Having witnessed countless large scale construction projects, I’ve been fortunate to see some well organised, professional people take charge of incredibly complex project plans. At the heart of these should be safety. That includes public safety, worker safety and visitor safety from the moment the project gets underway, to the completion date when the keys are handed over. In fact, it often goes further, with maintenance contracts the well-being of employees and other people within the building and the surrounding area is an ongoing concern.

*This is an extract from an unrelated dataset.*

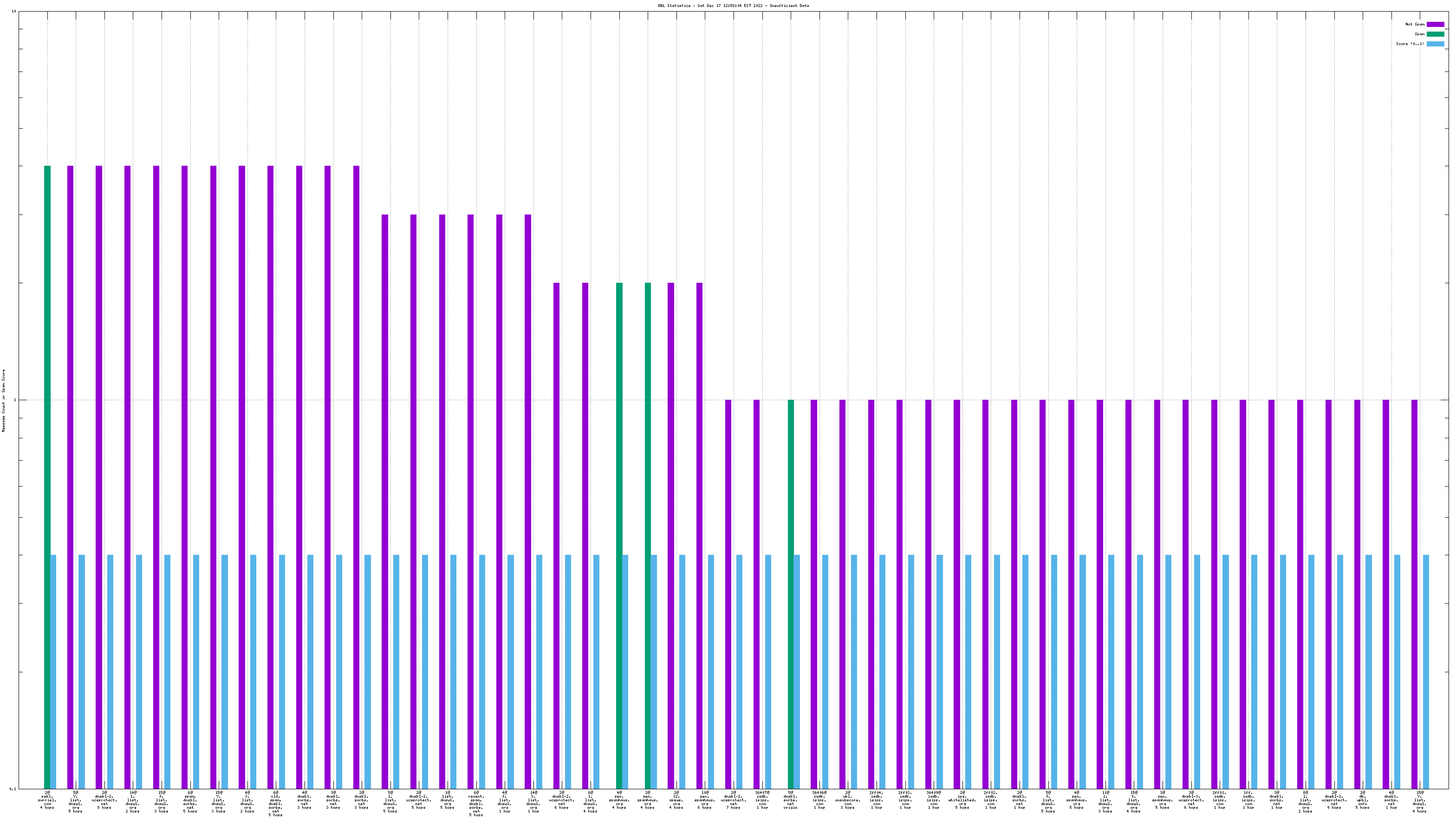Click the green psbl.surriel.com bar
Viewport: 1456px width, 819px height.
[x=47, y=475]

Where the less well organised people fall short tends to be in the preparation. That means preparation in terms of drawing up the appropriate blueprint for the project in advance, but also (and importantly) the demolition of existing structures, land reclamation and so on. This might mean that there is little thought for checking for hazardous substances on site, so that the appropriate action can be taken for the project to proceed. A good example would be to check whether there will be the need to find asbestos removal contractors to remove any health risks to workers that are on site later in the build. It’s not a difficult task to arrange these services, as there are some online services to accommodate the booking of the checks. For example, a construction manager in Hastings, dealing with a demolition phase can quickly get quotes and book asbestos removal in Sussex using a simple form.
It’s these simple tasks that are all too often overlooked, and can result in very serious, long term health implications. If you talk about construction site hazards, you’ll probably find that broken limbs and immediate dangers spring to mind, but the asbestos threat is a great example of how much more serious the danger can be. On the face of it, breaking an arm sounds serious, but compared to the fatal lung conditions that could result from a failure to complete a proper asbestos survey and resulting removal it’s a short term injury.
Of course, that’s not to say that keeping the public off a building site and taking sensible precautions such as scaffolding and harnesses when at height aren’t important. The point is that a fully rounded risk assessment must be completed way before the site is even prepared for the construction project to begin.